**SET PROBLEM A:** Repeat the passage of the hypercall patch discussion from "But, the above" up to and including "has been enabled.".
**SET PROBLEM B:** In the hypercall patch discussion, what value is assigned to ret when gpa is not page-aligned?

But, the above indicates host support for page_enc_status_hc, so we want
to ensure that host supports and has enabled support for the hypercall
exit, i.e., hypercall has been enabled.

Thanks,
Ashish

> > +			break;
> > +
> > +		if (!PAGE_ALIGNED(gpa) || !npages ||
> > +		    gpa_to_gfn(gpa) + npages <= gpa_to_gfn(gpa)) {
> > +			ret = -EINVAL;
> > +			break;
> > +		}
> > +
> > +		vcpu->run->exit_reason        = KVM_EXIT_HYPERCALL;
> > +		vcpu->run->hypercall.nr       = KVM_HC_PAGE_ENC_STATUS;
> > +		vcpu->run->hypercall.args[0]  = gpa;
> > +		vcpu->run->hypercall.args[1]  = npages;
> > +		vcpu->run->hypercall.args[2]  = enc;
> > +		vcpu->run->hypercall.longmode = op_64_bit;
> > +		vcpu->arch.complete_userspace_io = complete_hypercall_exit;
> > +		return 0;
> > +	}
> >  	default:
> >  		ret = -KVM_ENOSYS;
> >  		break;
> 
> ...

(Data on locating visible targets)
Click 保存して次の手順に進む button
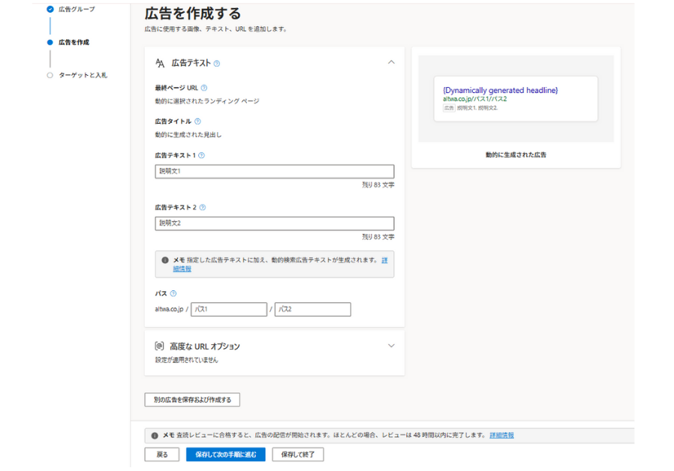The width and height of the screenshot is (674, 471). coord(225,455)
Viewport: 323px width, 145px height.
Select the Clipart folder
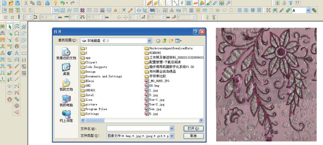91,62
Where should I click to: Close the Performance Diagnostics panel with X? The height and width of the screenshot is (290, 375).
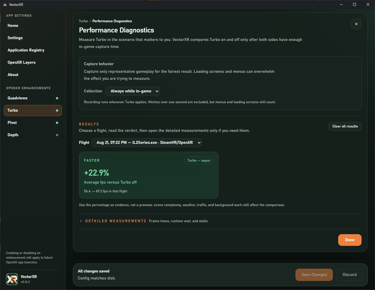coord(356,24)
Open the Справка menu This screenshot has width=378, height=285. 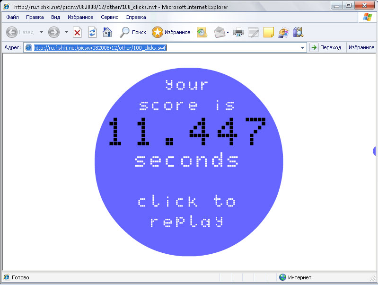click(136, 17)
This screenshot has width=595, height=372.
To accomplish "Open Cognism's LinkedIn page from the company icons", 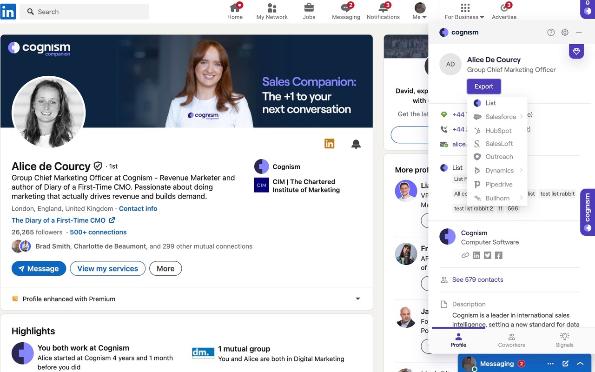I will click(476, 255).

**EXPECTED ANSWER A:**
But, the above indicates host support for page_enc_status_hc, so we want
to ensure that host supports and has enabled support for the hypercall
exit, i.e., hypercall has been enabled.

**EXPECTED ANSWER B:** -EINVAL